By Jazmine King
1. Noncompete Agreements & Their Effect on the U.S. Labor Markets
It is not taboo to hear that companies involved in competitive job markets require their employees to sign a noncompete agreement after an employee has accepted an offer for employment. A noncompete agreement, also referred to as a restrictive covenant, is a contractual term between an employer and its employee that prohibits the employee from working for a competing company, and/or starting a competing business. Typically, these agreements include restrictions within a certain geographic area and a period of time when the employee may re-enter the workforce after the employee’s employment ends. From an employer’s standpoint, noncompete agreements are vital to the growth and sustainability of many companies because, when properly drafted, these agreements provide significant protection for companies’ business interests. In fact, many companies have utilized this contractual clause not only to prevent employees from working with their competitors, but have also used noncompete agreements to prevent former employees from revealing confidential information or trade secrets.

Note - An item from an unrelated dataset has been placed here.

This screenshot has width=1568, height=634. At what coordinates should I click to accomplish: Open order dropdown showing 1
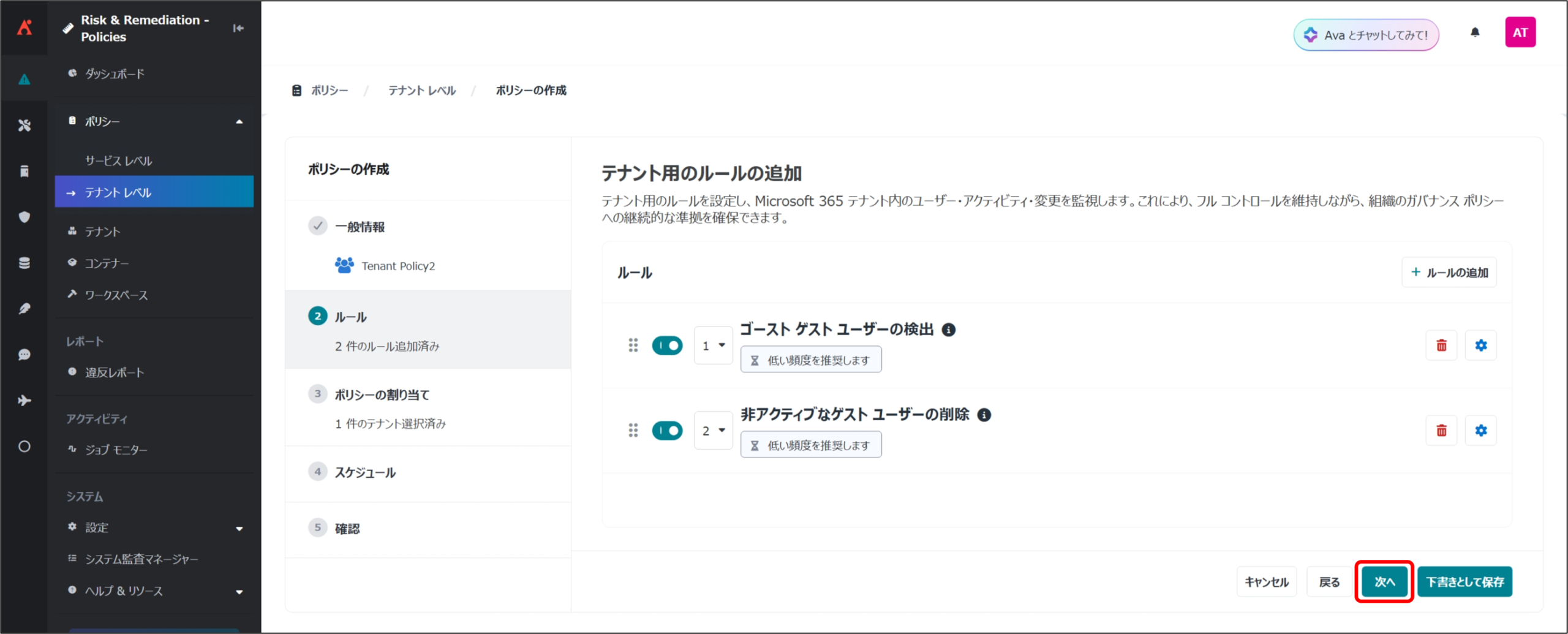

Nevertheless, the use of these agreements have been subject to grave scrutiny. For many years, both workers and public interest groups have argued that noncompete agreements negatively impact the labor markets. For instance, the National Employment Project has argued that noncompete agreements restrict job mobility by making it more difficult for workers to leave their current employers for better and higher-paying jobs, which in fact disproportionality affects women and people of color.
Since entering office, President Joe Biden has also condemned employers’ use of noncompete agreements and has stated that “[o]ne way companies stifle competition [in the labor markets] is with non-compete clauses.” Then on July 9, 2021, President Biden signed an executive order that focused on promoting competition in the American economy. Indicated in the executive order, President Biden encouraged the Federal Trade Commission (“FTC”) to regulate noncompete clauses.
Furthermore, President Biden’s call for change did not go unnoticed by the FTC. On January 5, 2023, the FTC released a Notice of Proposed Rulemaking to prohibit employers from imposing noncompete clauses on workers. Included in its proposal, the FTC argued that noncompete clauses or agreements are an unfair method of competition that inflict many burdens on workers and business practices in the country. Besides restricting workers from moving freely from one competing company to another, the FTC also stated that “[e]xisting evidence show[ed] that noncompete clauses hinder innovation in several ways – from preventing would-be entrepreneurs from forming new business, to inhibiting workers from bringing innovative ideas to new companies.” Moreover, with one in five American workers – approximately thirty million people – bound by a noncompete clause, the FTC has proposed a rule that bans employers from entering noncompete clauses with their employees and has asked the public’s opinion on its proposal to declare noncompete clauses an unfair method of competition.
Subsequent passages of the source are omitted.